■ **Brief**
An identical copy of all records below is to be written out.

(Beginning of Information provided)

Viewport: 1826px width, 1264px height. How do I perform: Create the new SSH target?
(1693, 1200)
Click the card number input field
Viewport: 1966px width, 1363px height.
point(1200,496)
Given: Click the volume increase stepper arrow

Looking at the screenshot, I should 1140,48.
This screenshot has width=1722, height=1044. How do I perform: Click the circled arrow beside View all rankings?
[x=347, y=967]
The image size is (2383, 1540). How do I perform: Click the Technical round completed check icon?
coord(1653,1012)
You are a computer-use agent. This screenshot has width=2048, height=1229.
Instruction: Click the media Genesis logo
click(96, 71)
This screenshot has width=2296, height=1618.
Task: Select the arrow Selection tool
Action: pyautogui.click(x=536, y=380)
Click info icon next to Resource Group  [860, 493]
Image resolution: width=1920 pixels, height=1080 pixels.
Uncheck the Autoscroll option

(End of Information provided)

■ **Output of the task**
Viewport: 1826px width, 1264px height. How do I perform: Create the new SSH target?
(1693, 1200)
Click the card number input field
Viewport: 1966px width, 1363px height.
point(1200,496)
Given: Click the volume increase stepper arrow

Looking at the screenshot, I should 1140,48.
This screenshot has width=1722, height=1044. How do I perform: Click the circled arrow beside View all rankings?
[x=347, y=967]
The image size is (2383, 1540). How do I perform: Click the Technical round completed check icon?
coord(1653,1012)
You are a computer-use agent. This screenshot has width=2048, height=1229.
Instruction: Click the media Genesis logo
click(96, 71)
This screenshot has width=2296, height=1618.
Task: Select the arrow Selection tool
Action: pyautogui.click(x=536, y=380)
Click info icon next to Resource Group  [860, 493]
Image resolution: width=1920 pixels, height=1080 pixels.
Uncheck the Autoscroll option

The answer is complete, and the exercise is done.